La chef du Bloc québécois, Martine Ouellet

Le changement de cap de Mario Beaulieu est incompréhensible, selon Martine Ouellet

La chef du Bloc québécois, Martine Ouellet, s’explique mal la volte-face de Mario Beaulieu, qui était jusqu’à récemment l’un de ses plus fidèles alliés.

Le député et président du parti se joindra dimanche à une quarantaine d’associations de circonscription qui demanderont la tenue d’un vote de confiance hâtif lors du conseil général de Drummondville.

L’événement qui doit réunir quelques centaines de membres vise à dénouer la crise qui secoue le Bloc québécois depuis la fin du mois de février. Sept de ses dix députés avaient alors claqué la porte parce qu’ils n’arrivaient plus à s’entendre avec leur chef.

Mario Beaulieu était l’un des trois députés qui s’étaient alors rangés du côté de Martine Ouellet, mais il lui avait ensuite retiré son appui un mois plus tard.

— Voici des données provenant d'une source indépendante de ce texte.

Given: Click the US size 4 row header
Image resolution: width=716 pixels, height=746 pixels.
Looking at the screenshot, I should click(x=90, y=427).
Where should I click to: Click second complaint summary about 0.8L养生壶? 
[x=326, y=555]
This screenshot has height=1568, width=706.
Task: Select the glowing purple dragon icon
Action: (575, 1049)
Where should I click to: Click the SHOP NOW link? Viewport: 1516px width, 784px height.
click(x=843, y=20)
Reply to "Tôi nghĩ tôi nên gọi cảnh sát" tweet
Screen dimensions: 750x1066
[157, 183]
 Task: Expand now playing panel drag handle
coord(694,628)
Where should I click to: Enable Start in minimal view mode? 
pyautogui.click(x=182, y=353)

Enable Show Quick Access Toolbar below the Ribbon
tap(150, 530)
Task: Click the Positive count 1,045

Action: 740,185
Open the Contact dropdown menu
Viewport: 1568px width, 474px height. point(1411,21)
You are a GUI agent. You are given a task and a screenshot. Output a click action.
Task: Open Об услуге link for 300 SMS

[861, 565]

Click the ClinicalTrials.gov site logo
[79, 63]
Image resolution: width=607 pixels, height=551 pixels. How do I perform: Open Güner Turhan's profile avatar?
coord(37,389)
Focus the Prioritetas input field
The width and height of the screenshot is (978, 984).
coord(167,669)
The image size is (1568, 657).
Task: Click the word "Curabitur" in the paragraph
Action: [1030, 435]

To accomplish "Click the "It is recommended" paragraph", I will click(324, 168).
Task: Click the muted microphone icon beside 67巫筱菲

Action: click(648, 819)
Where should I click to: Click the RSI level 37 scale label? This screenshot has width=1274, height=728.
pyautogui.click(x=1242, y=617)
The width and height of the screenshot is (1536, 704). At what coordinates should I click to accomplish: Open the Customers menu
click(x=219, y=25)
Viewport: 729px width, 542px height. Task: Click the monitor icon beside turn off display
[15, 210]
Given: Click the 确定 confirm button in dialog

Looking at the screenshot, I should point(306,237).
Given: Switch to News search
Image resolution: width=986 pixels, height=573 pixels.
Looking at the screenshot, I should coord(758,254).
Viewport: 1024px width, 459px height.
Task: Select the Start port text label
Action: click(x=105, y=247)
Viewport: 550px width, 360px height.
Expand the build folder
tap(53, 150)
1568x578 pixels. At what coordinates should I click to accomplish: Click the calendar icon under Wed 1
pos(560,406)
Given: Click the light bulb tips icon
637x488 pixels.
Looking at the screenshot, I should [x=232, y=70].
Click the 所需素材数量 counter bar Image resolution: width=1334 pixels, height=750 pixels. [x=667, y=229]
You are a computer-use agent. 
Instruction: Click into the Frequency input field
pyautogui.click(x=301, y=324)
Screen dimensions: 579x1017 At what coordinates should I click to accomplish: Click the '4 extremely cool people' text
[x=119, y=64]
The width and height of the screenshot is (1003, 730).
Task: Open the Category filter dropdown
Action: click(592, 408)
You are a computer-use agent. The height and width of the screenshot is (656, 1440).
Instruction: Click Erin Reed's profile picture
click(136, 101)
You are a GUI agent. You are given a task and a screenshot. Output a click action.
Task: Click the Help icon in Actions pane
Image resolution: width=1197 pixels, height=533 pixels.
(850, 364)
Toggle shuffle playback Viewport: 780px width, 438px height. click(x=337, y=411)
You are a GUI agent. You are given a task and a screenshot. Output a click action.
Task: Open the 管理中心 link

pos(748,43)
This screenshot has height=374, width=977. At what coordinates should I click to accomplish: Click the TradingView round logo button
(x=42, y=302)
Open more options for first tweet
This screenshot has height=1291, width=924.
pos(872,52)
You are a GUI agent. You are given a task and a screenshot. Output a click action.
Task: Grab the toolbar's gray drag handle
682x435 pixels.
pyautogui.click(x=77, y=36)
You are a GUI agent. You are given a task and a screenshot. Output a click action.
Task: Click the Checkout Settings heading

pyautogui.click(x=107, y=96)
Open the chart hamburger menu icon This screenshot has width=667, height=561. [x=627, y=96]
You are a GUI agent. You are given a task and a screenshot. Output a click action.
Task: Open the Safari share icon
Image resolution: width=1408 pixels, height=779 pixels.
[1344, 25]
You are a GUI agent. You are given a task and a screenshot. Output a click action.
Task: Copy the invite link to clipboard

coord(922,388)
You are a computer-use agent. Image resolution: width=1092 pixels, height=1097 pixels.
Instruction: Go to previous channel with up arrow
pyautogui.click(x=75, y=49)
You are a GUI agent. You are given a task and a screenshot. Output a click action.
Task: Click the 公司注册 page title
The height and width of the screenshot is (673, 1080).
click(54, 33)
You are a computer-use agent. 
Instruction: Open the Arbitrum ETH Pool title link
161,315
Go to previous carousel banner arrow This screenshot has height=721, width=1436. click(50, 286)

La chef bloquiste croit que le nombre d’associations de circonscription qui se seraient retournées contre elle est exagéré et que la réalité sur le terrain est tout autre. Elle dit avoir plusieurs appuis.

La proposition qui sera soumise aux membres dimanche par la chef bloquiste, Martine Ouellet, et le bureau national du parti prévoit un vote de confiance les 1er et 2 juin assorti d’un référendum sur la mission du Bloc québécois comme promoteur de l’indépendance du Québec.

Les 42 associations de circonscription proposeront plutôt que le référendum soit annulé et qu’un vote de confiance au suffrage universel ait lieu le 15 mai.